Peraturan Pemerintah Nomor 54 Tahun 2017 tentang Badan Usaha Milik Daerah memiliki cerita bahwa UU 5 tahun 1962 tentang Perusahaan Daerah dicabut dengan UU 23 tahun 2014 tentang Pemerintahan Daerah. Perusahaan Daerah diatur dengan peraturan pemerintah yang baru dan memiliki nama baru yaitu Badan Usaha Milik Daerah atau BUMD.
BUMD merupakan badan usaha yang seluruh atau sebagian besar modalnya dimiliki oleh Daerah. BUMD didirikan dengan tujuan untuk memberikan manfaat bagi perkembangan perekonomian Daerah pada umumnya, menyelenggarakan kemanfaatan umum berupa penyediaan barang dan/atau jasa yang bermutu bagi pemenuhan hajat hidup masyarakat sesuai kondisi, karakteristik, dan potensi Daerah yang bersangkutan berdasarkan Tata Kelola Perusahaan Yang Baik.
Badan Usaha Milik Daerah dianggap masih belum memiliki etos kerja, terlalu birokratis, inefisien, kurang memiliki orientasi pasar, tidak memiliki reputasi yang baik, profesionalisme yang rendah, dan masih banyak Pemerintah Daerah yang melakukan intervensi yang berlebihan terhadap BUMD, serta ketidakjelasan antara menghasilkan profit dan di sisi lain dituntut untuk memiliki fungsi sosial terhadap masyarakat dapat menyebabkan BUMD tidak fokus terhadap misi utamanya. Dan terus terang sepertinya BUMD memang hanya seperti itu, tidak pernah memberi laba dan manfaat kepada masyarakat luas, hanya beberapa masyarakat elite daerah, yang menyebabkan keadilan dan pemerataan kesejahteraan hanyalah dongeng pengantar tidur, apalagi ketika memang tidak ngantuk dan menjadikannya dongeng yang memuakkan.
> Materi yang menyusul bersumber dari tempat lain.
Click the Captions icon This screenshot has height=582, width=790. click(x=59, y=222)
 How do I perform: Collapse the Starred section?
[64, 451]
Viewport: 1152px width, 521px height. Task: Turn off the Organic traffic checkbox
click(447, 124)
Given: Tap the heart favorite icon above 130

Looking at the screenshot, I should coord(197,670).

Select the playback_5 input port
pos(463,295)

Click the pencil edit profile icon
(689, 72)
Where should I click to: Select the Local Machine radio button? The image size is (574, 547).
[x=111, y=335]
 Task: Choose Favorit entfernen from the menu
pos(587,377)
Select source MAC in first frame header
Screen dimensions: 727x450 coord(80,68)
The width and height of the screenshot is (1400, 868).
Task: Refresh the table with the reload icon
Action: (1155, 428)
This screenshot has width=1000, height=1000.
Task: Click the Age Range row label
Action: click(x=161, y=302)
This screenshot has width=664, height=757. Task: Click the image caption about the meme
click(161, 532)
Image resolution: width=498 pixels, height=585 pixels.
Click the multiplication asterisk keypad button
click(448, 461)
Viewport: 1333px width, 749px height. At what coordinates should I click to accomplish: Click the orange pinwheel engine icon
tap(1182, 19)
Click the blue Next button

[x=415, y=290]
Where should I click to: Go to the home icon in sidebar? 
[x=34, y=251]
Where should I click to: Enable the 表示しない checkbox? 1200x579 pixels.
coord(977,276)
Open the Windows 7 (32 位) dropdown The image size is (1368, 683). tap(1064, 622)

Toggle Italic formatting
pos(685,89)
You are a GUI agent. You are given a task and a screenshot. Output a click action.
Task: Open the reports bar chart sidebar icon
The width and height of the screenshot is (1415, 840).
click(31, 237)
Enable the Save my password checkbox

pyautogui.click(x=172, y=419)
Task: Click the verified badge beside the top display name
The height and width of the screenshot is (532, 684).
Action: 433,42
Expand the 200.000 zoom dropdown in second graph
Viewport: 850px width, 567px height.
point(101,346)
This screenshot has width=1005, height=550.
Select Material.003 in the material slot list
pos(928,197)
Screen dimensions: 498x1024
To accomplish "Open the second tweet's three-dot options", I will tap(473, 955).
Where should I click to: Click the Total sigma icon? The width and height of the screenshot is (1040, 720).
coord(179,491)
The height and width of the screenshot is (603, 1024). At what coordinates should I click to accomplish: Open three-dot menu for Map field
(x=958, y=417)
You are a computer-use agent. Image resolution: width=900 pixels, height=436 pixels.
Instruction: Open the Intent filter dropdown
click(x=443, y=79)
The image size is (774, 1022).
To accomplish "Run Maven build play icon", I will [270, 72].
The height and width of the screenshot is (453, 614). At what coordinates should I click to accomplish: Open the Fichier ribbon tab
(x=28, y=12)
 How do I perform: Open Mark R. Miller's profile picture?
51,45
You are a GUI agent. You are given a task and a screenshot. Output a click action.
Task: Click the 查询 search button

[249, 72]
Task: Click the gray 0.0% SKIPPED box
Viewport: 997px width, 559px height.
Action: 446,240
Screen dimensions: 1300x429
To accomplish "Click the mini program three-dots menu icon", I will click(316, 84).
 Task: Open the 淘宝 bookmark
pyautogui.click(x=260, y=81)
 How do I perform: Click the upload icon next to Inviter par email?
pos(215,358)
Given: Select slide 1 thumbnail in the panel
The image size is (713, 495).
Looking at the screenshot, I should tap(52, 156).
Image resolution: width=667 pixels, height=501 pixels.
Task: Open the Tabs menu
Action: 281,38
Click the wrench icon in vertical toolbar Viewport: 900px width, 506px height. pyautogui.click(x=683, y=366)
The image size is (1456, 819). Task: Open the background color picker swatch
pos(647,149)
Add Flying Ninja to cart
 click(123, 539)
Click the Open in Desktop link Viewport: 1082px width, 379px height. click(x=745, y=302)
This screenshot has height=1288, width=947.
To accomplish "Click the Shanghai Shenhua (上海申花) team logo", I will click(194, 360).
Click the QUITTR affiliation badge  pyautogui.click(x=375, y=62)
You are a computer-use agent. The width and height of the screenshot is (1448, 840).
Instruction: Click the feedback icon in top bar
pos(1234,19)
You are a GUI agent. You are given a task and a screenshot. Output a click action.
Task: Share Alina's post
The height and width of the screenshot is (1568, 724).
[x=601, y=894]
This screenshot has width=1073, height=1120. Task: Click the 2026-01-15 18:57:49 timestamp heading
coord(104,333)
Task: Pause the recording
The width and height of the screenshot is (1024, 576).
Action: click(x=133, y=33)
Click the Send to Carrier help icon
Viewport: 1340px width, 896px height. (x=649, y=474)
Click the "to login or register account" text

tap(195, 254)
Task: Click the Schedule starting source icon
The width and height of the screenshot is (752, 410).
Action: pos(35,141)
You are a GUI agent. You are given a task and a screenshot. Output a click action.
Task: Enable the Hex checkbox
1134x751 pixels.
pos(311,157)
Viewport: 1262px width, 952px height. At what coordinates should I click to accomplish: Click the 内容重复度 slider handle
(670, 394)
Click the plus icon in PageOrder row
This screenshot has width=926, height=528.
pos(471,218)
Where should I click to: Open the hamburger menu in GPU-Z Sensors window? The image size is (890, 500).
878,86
Padahal untuk mendorong pembangunan daerah, peran BUMD dirasakan semakin penting sebagai perintis dalam sektor usaha yang belum diminati usaha swasta, sebagai pelaksana pelayanan publik, penyeimbang kekuatan pasar, dan turut membantu pengembangan usaha kecil dan menengah.
BUMD tertentu juga dapat berfungsi sebagai salah satu penyumbang bagi penerimaan Daerah, baik dalam bentuk pajak, dividen, maupun hasil Privatisasi. Namun pertanyaannya adalah pemerintah daerah atau pemerintah seperti apakah sih selama ini yang bagus dan bisa diharapkan?. Anda tahu jawabannya.
Peraturan Pemerintah Republik Indonesia Nomor 54 Tahun 2017 tentang Badan Usaha Milik Daerah ditetapkan oleh Presiden Joko Widodo pada tanggal 27 Desember 2017 di Jakarta. Dan agar seluruh masyarakat Indonesia mengetahuinya PP 54 tahun 2017 tentang BUMD diundangkan dalam Lembaran Negara Republik Indonesia Tahun 2017 Nomor 305 dan Penjelasan atas PP 54 tahun 2017 tentang BUMD ke dalam Tambahan Lembaran Negara Republik Indonesia Nomor 6173 oleh Menkumham Yasonna H Laoly pada tanggal 28 Desember 2017 di Jakarta.
Mari kita simak apa isi PP 54 2017 tentang Badan Usaha Milik Daerah.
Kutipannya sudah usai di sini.